The United Kingdom and India have reached a comprehensive free trade agreement—a milestone in their economic partnership and a new chapter in Britain’s post-Brexit trade strategy.
Announced on May 6, 2025 after three years of negotiations, the deal is set to substantially increase bilateral trade, create jobs, and strengthen ties between two of the world’s largest economies.
The agreement is expected to boost annual trade between the UK and India by £25.5 billion by 2040, representing a 60% increase from 2024 levels when trade totalled £42.6 billion. British exports to India amounted to £17.1 billion last year, while imports from India reached £25.5 billion, making India the UK’s 11th-largest trading partner. The UK government has described this as its most significant bilateral trade deal since leaving the European Union.
Economic forecasts suggest the UK’s gross domestic product will rise by £4.8 billion annually, with wages increasing by £2.2 billion each year in the long term. British companies are projected to save up to £400 million a year in tariffs immediately, with savings potentially rising to £900 million after a decade as tariff reductions are phased in.
A key feature of the agreement is the gradual removal or reduction of tariffs on a wide range of goods. India will eliminate or reduce tariffs on 90% of tariff lines, covering 92% of current UK exports. Tariffs on British whisky and gin, previously as high as 150%, will be halved to 75% immediately and further reduced to 40% over ten years, providing a major boost to the UK’s spirits industry in India, the world’s largest whisky market.
Automotive tariffs imposed by India, which have exceeded 100%, will be cut to 10% under a quota system, initially benefiting internal combustion engine vehicles, with future provisions for electric and hybrid models.
Other British exports such as cosmetics, medical devices, aerospace components, salmon, chocolate, and biscuits will also benefit from tariff reductions, improving their competitiveness in the Indian market. Conversely, the UK will remove tariffs on 99% of Indian imports, facilitating better access for Indian textiles, apparel, electrical machinery, and other goods.
Certain sensitive sectors have been excluded from tariff concessions to protect domestic industries. India has exempted products such as dairy, apples, and cheese from the agreement to safeguard its agricultural sector.
The deal also introduces a Double Contribution Convention, which exempts skilled Indian professionals and their employers from paying UK social security contributions for up to three years. This provision is expected to boost labour mobility and create new opportunities for Indian talent within the UK economy.
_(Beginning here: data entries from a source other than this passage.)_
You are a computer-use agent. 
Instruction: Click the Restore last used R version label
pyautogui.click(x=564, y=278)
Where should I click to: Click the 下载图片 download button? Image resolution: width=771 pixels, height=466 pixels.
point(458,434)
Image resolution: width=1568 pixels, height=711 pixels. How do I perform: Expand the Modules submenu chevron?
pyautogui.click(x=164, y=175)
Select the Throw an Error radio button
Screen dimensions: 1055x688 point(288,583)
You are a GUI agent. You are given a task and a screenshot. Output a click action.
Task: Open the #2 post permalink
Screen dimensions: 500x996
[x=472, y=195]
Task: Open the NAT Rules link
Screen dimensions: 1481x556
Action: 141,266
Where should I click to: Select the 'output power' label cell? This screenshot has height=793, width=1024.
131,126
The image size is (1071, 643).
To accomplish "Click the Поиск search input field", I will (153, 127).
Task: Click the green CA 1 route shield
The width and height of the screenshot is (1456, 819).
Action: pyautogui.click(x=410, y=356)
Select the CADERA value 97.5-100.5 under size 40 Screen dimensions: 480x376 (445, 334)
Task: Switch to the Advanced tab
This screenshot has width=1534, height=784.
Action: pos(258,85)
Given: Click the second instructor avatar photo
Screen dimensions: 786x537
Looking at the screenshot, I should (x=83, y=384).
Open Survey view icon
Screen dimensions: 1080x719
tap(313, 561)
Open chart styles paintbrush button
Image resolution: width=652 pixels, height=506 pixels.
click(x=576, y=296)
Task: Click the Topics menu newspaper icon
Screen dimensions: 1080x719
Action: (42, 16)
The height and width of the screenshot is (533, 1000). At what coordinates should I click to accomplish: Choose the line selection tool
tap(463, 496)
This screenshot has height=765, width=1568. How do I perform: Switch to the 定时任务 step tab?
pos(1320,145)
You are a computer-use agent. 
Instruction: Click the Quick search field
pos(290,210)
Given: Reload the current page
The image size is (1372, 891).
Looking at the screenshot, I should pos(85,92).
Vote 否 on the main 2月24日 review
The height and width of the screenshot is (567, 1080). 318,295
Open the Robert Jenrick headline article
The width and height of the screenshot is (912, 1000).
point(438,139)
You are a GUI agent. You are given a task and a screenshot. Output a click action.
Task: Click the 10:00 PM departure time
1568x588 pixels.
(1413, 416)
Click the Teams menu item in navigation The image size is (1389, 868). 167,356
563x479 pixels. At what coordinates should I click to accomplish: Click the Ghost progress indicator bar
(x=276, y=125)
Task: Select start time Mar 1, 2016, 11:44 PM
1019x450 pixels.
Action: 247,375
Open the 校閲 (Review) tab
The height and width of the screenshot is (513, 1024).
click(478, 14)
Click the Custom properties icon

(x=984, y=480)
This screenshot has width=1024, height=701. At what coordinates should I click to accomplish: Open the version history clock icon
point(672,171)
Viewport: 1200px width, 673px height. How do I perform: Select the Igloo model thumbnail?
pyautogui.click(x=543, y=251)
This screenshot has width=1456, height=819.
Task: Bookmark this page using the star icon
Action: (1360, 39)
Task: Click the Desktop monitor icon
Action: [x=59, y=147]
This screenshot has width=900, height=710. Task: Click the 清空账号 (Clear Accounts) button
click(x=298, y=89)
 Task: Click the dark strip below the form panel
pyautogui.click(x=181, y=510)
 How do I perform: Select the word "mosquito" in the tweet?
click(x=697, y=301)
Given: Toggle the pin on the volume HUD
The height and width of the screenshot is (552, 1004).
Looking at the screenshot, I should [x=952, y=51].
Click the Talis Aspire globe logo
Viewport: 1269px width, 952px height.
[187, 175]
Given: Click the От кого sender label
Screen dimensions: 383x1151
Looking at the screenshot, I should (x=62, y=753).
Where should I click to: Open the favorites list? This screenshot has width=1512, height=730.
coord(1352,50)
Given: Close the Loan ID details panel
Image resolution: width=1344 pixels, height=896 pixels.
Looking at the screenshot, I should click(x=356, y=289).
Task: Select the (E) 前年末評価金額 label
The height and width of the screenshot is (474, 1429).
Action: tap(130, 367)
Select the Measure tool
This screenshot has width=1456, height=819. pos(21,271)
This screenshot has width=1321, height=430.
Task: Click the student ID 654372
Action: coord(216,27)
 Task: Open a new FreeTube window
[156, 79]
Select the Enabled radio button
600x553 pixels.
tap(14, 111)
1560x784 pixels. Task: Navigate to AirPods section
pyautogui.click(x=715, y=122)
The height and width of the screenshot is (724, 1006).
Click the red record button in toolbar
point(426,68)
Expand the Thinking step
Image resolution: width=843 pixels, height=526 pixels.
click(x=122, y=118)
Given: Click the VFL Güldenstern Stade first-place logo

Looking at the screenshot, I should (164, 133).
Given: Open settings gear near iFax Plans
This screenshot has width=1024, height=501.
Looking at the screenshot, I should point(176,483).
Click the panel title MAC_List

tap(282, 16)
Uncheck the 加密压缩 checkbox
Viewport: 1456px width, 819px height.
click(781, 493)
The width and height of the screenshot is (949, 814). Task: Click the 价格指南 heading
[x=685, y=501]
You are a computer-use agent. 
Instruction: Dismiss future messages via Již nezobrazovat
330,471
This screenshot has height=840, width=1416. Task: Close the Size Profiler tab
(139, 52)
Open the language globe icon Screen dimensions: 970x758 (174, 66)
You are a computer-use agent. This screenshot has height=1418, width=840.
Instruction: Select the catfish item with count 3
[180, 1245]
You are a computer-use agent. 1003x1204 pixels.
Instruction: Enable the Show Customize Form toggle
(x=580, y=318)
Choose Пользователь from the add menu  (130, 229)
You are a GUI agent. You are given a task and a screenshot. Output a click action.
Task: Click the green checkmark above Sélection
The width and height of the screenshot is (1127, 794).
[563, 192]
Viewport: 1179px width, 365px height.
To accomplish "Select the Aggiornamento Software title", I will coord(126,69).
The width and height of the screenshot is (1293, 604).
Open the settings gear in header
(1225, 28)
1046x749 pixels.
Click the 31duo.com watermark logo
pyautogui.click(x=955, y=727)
This landmark agreement comes amid ongoing global trade tensions, particularly involving the United States, which under President Donald Trump imposed widespread tariffs on imports. Both India and the UK have been seeking to diversify their trade partnerships to reduce reliance on the U.S. market. The new deal is seen as an effort to improve economic resilience and mitigate exposure to external shocks.
Industry reactions have been positive. The UK’s manufacturing, automotive, and spirits sectors anticipate substantial benefits, while Indian exporters in textiles and footwear expect increased sales and employment opportunities. Some Indian beverage producers, however, have expressed concerns over heightened competition from foreign imports.